L’éminence grise du pouvoir vert-kaki
Il faut observer comment Amara Camara agit. Jamais en première ligne lors des grandes annonces. Rarement exposé lors des crises. Mais toujours présent, toujours positionné. Il supervise, orchestre, ajuste. Il parle peu, mais il signe. Il approuve. Il couvre. Et souvent, il anticipe.
Dans une autre époque, on l’aurait appelé le « secrétaire permanent du système ». Aujourd’hui, il est la voix douce qui rend acceptable la brutalité de la transition. Celui qui enveloppe d’un vernis républicain les décisions autoritaires. Un communicant du silence, à la fois cravate et kalachnikov.

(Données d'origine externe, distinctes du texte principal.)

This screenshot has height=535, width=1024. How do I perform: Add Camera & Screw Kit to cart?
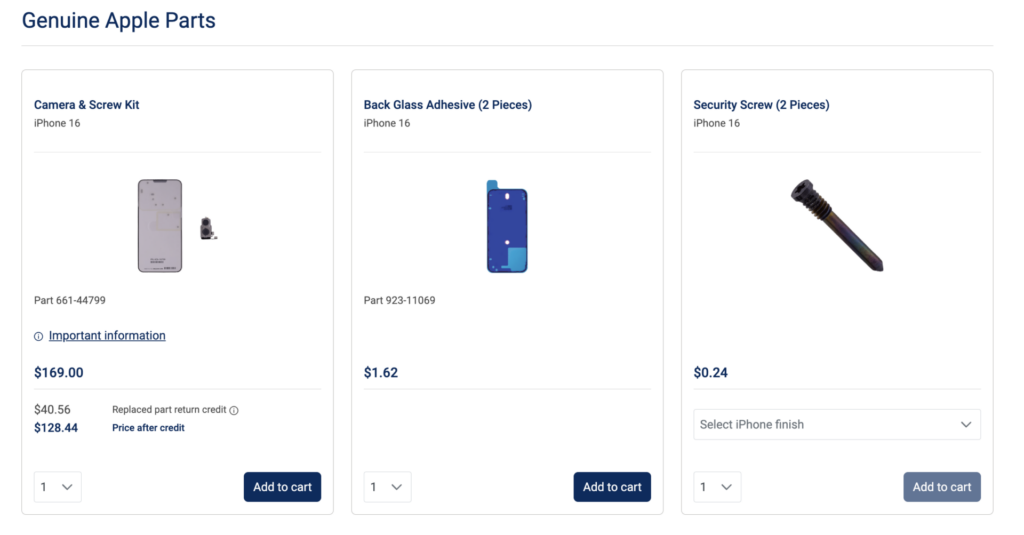tap(282, 487)
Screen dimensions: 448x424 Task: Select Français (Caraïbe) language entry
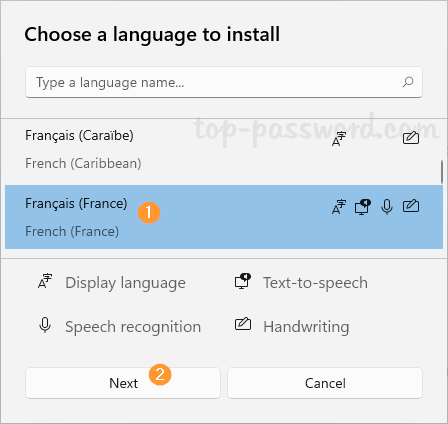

Quel bâtisseur ? Quelle vision ?
La presse officielle tente de le hisser au rang de visionnaire d’État. Mais où est donc sa trace politique ? Quelle idée nouvelle a-t-il défendue ? Quel risque a-t-il pris ? Quel débat a-t-il suscité ? Aucun. Rien. Le général Camara ne dérange personne parce qu’il ne bouleverse rien. Sa grandeur tient surtout à son art de ne pas faire de vagues.
Et pendant ce temps-là ?
Pendant qu’il peaufine son image d’homme d’appareil appliqué, la Guinée continue de sombrer dans l’impunité institutionnalisée. Les opposants croupissent en prison, les syndicalistes sont muselés, les journalistes poursuivis, les passeports bloqués. Et ceux qui posent des questions se retrouvent blacklistés, menacés, ou écrasés par l’appareil sécuritaire. Tout cela sous l’œil discret du général en col blanc.

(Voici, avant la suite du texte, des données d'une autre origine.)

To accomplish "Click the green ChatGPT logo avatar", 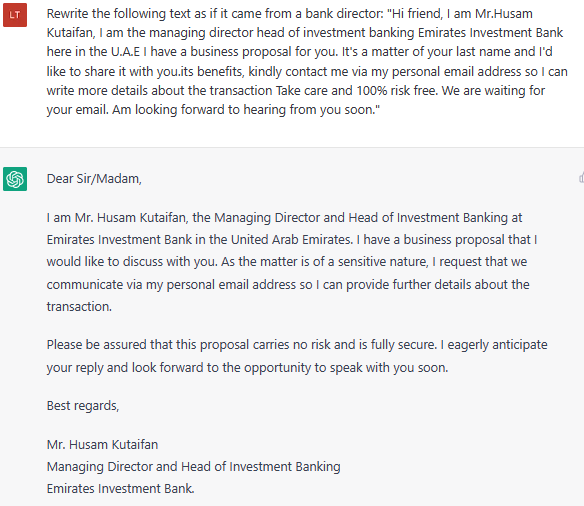I will [x=15, y=179].
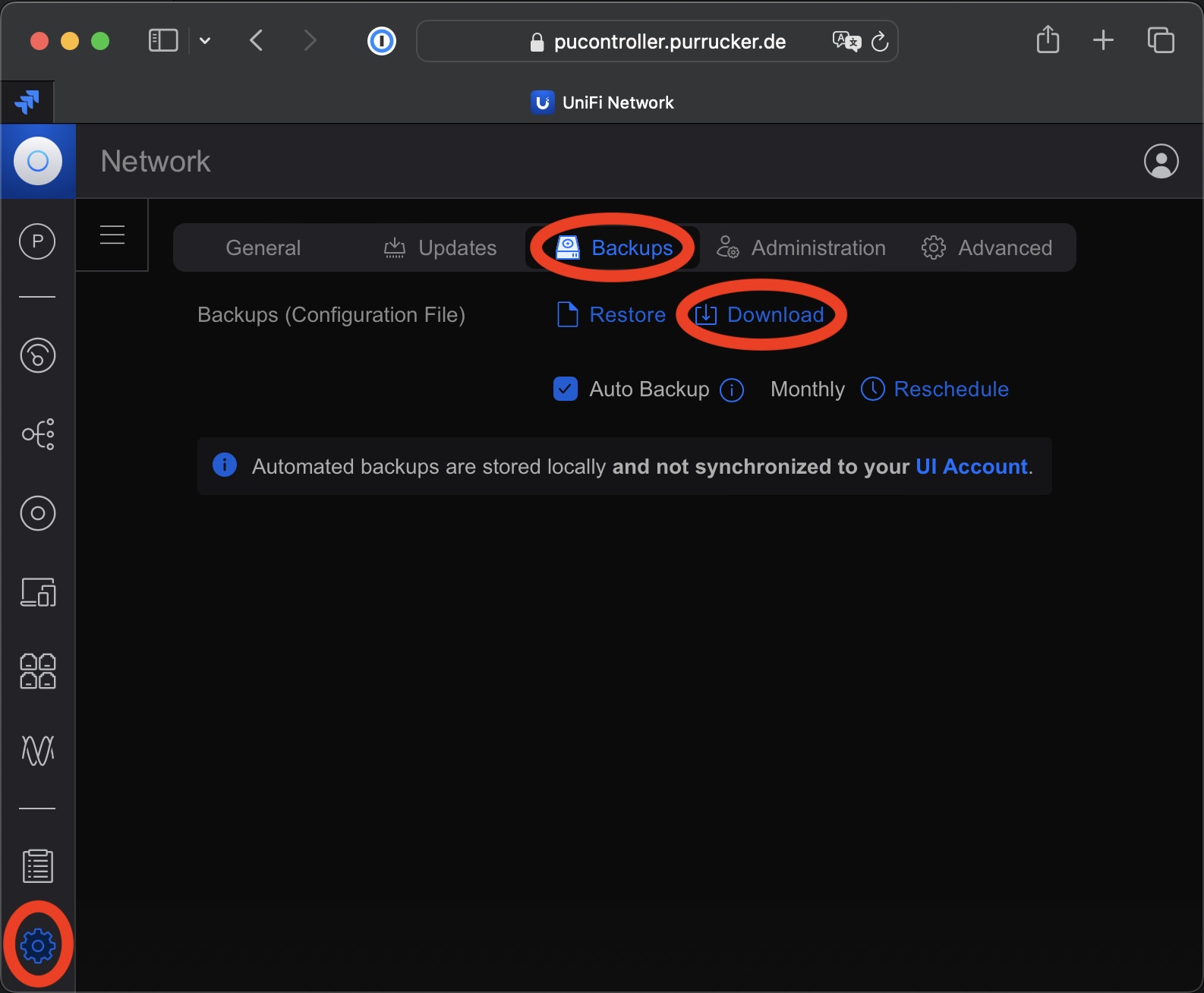Image resolution: width=1204 pixels, height=993 pixels.
Task: Follow the UI Account link
Action: coord(971,466)
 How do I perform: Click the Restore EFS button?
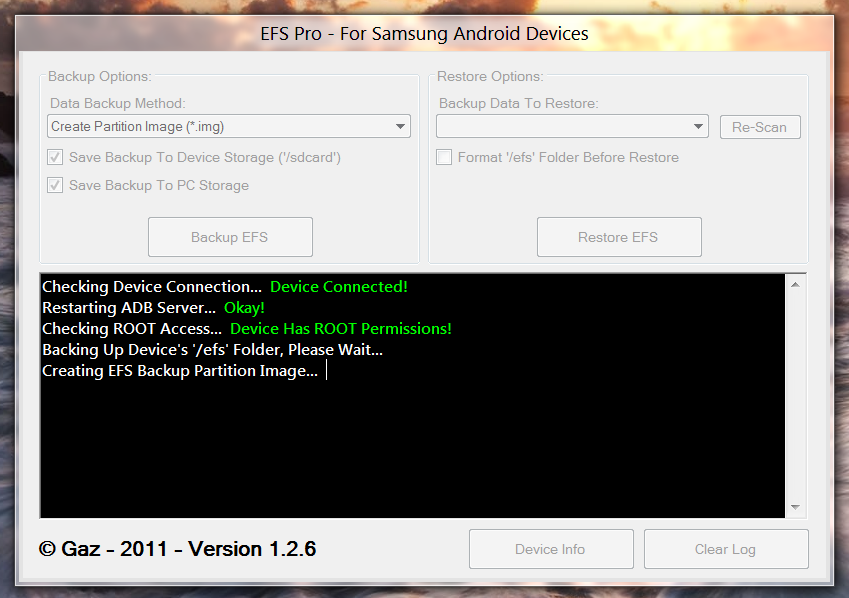pyautogui.click(x=618, y=237)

Où est sa voix quand les partis politiques sont interdits de siège ? Quand les militants sont tués ? Quand la transition vire à la confiscation de pouvoir ? Nulle part. Amara Camara reste en poste, docile et implacable.
Le vrai visage du CNRD ?
Certains disent qu’il prépare l’après-Doumbouya. Qu’il avance ses pions. Peut-être. Mais que construit-on quand on cautionne le saccage des libertés ? Qu’espère-t-on gagner quand on sert un régime qui ne produit que de la peur, du flou, et de la propagande ?

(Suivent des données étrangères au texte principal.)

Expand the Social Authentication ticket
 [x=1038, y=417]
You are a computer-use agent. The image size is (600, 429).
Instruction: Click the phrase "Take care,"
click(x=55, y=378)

Le vrai pouvoir ne se mesure pas à la distance qu’on garde du peuple, mais à la proximité avec ses souffrances. Et de cela, le général Amara Camara n’en parle jamais.
L’Histoire n’oubliera pas les silencieux
On retiendra peut-être que ce fut un homme de dossiers, un bon gestionnaire, un loyal serviteur. Mais on retiendra aussi qu’il fut l’un des architectes d’un pouvoir autoritaire, qu’il a contribué à enfermer la Guinée dans une parenthèse militaire, et qu’il a choisi, par confort ou par calcul, de servir plutôt que de dénoncer.
À trop vouloir être le technocrate des putschistes, il pourrait bien devenir leur notaire politique. Et là encore, sans faire de bruit. Mais l’Histoire, elle, sait faire du vacarme avec les silences les plus pesants.